Semua piauwsu dari Gin-to-piauwkiok menjadi terkejut bukan main. Kepala mereka dan pembantu mereka yang lihai itu dalam segebrakan saja roboh dan tewas! Tentu saja nyali mereka terbang dan mereka berusaha untuk melarikan diri, akan tetapi para piauwsu dari Ui-eng-piauwkiok tentu saja tidak membiarkan mereka lari dan sisa tiga orang piauwsu dari Gin-to-piawkiok itu akhirnya roboh dan tewas semua oleh pengeroyokan para anak buah Ui-eng-piauwkiok.

Ketika semua orang mencari-cari wanita cantik yang menolong mereka tadi mereka melongo karena wanita itu telah lenyap dan bersama dia lenyap pula Sin Liong!
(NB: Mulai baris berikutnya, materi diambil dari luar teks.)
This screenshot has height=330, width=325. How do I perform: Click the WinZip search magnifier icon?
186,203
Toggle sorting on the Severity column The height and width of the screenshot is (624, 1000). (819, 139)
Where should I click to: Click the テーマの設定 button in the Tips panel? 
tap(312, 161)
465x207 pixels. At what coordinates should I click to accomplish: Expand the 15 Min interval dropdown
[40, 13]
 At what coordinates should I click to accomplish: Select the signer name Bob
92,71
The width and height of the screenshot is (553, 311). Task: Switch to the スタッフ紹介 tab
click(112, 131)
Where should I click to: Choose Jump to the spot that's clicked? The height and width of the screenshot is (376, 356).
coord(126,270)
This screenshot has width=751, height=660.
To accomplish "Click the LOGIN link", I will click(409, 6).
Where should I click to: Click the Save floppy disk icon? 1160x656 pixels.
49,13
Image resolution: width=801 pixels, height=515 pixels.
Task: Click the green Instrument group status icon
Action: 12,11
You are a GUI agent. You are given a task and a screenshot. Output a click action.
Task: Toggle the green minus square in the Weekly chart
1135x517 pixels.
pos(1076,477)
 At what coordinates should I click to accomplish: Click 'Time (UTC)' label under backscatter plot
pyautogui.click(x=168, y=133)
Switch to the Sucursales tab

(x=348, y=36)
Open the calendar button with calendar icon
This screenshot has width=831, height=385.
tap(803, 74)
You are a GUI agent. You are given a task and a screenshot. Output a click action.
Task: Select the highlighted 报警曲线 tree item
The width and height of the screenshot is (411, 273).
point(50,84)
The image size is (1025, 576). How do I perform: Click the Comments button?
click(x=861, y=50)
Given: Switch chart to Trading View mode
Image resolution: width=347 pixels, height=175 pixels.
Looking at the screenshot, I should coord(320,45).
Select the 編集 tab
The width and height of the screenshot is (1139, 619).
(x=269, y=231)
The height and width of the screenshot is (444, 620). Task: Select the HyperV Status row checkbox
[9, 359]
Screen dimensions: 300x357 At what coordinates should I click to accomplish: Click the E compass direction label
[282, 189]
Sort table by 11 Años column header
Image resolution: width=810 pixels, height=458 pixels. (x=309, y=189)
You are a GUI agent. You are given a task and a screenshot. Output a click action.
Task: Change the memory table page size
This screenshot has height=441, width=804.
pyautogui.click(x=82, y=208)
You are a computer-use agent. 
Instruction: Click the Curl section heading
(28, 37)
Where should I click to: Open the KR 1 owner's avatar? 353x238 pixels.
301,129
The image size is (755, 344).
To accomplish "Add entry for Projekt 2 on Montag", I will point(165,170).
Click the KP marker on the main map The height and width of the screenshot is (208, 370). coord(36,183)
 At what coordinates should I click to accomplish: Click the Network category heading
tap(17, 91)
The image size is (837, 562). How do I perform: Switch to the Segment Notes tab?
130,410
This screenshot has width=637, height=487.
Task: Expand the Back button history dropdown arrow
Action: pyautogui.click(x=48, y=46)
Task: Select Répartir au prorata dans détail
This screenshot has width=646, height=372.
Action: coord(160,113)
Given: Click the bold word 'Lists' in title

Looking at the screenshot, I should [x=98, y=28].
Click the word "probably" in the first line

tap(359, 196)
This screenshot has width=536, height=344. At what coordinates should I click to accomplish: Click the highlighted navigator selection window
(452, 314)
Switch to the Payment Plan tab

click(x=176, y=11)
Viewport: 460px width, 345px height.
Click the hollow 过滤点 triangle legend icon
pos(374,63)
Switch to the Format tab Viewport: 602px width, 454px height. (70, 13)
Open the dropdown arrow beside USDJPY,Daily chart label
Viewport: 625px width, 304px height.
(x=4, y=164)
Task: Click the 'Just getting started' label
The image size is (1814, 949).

Tiong Pek dan Bi Cu memanggil-manggil Sin Liong, akan tetapi pada waktu mereka berdua masih mencari-cari, terdengarlah jerit-jerit dan tangis di sebelah dalam rumah. Mereka dan para piauwsu yang sudah merasa terheran-heran mengapa Na-piauwsu tidak muncul dalam keributan itu, cepat lari masuk dan dapat dibayangkan betapa kaget dan ngeri hati mereka ketika melihat bahwa Na-piauwsu dan isterinya ternyata telah tewas dalam keadaan yang amat mengerikan! Tiong Pek dan Bi Cu menubruk mayat-mayat itu sambil menjerit-jerit menangis, dan gegerlah di dalam rumah keluarga Na itu.